Introduction
Hepatocellular carcinoma (HCC) is one of the most
frequent malignancies worldwide and is the second leading cause of
cancer-related fatalities in China (1,2).
Resection or liver transplantation are the optimal treatments for a
potential cure (3). Although
advances in early diagnosis, surgical techniques, imaging
modalities and perioperative management have improved the long-term
survival rate in certain patients, the high incidence of
intrahepatic and/or extrahepatic recurrence postoperatively remains
a major challenge in HCC therapy (4). Therefore, it is of great importance
to expand the current knowledge of novel diagnostic biomarkers for
early diagnosis or evaluation of metastatic potentials.

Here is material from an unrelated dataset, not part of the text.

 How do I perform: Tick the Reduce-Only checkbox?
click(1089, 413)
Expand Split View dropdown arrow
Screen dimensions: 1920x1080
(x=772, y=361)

A category of tumor-associated antigens, known as
cancer-testis (CT) antigens, has recently been proposed as a new
cluster of liver tumor biomarkers as members of the CT antigens
have been shown to aid in screening and evaluating HCC (5). CT antigens have an expression pattern
that is predominantly restricted to testis in normal tissues,
however, they are expressed in numerous types of cancers, including
melanomas, lung tumors, bladder carcinomas and liver cancers
(6). The present collection of CT
antigens contains 44 distinct CT-antigen families, a number of
which have multiple members, including melanoma-associated antigen
(MAGEA), prostate associated gene (PAGE) and G antigen (GAGE)
(7). In HCC patients, a number of
CT antigens have been found to be expressed with a high percentage
and specificity in tumor tissue or peripheral blood. MAGE-1,
synovial sarcoma X-1 (SSX-1), CTp11 and HCA587 were detectable in
>50% HCC tissue samples and ~90% of HCC tissues positively
expressed at least one member of the CT antigens (8). Additionally, MAGE-1, SSX-1 and CTp11
were also detectable in ~30% peripheral blood samples from HCC
patients (8). Furthermore, SSX-2,
SSX-5, NY-ESO-1 and MAGE-C2 were also frequently expressed in HCC
samples (9–11).
Despite the growing evidence for a link between CT
antigens and HCC, the role of the XAGE family remains poorly
defined. XAGE was identified by ‘homology walking’ using the
PAGE4 sequence. Similar to the majority of the CT antigen
family members, the XAGE-1 gene is located on the
X-chromosome, and it is highly expressed in germ cells and
frequently expressed in several cancers, including Ewing’s sarcoma,
rhabdomyosarcoma, breast cancer and germ cell tumor (12). XAGE-1b, a 470 bp transcript
of the XAGE-1 gene, was first isolated from melanoma
metastases. There are four alternative splicing variants,
XAGE-1a, b, c and d, and of these
XAGE-1b mRNA is dominantly expressed in cancer (13). The open reading frame of this
variant encodes a protein of 81 amino acids (14). Previous studies have shown that
XAGE-1b is frequently expressed in acute leukemia, lung
cancer, gastric cancer and HCC tissues (13,15).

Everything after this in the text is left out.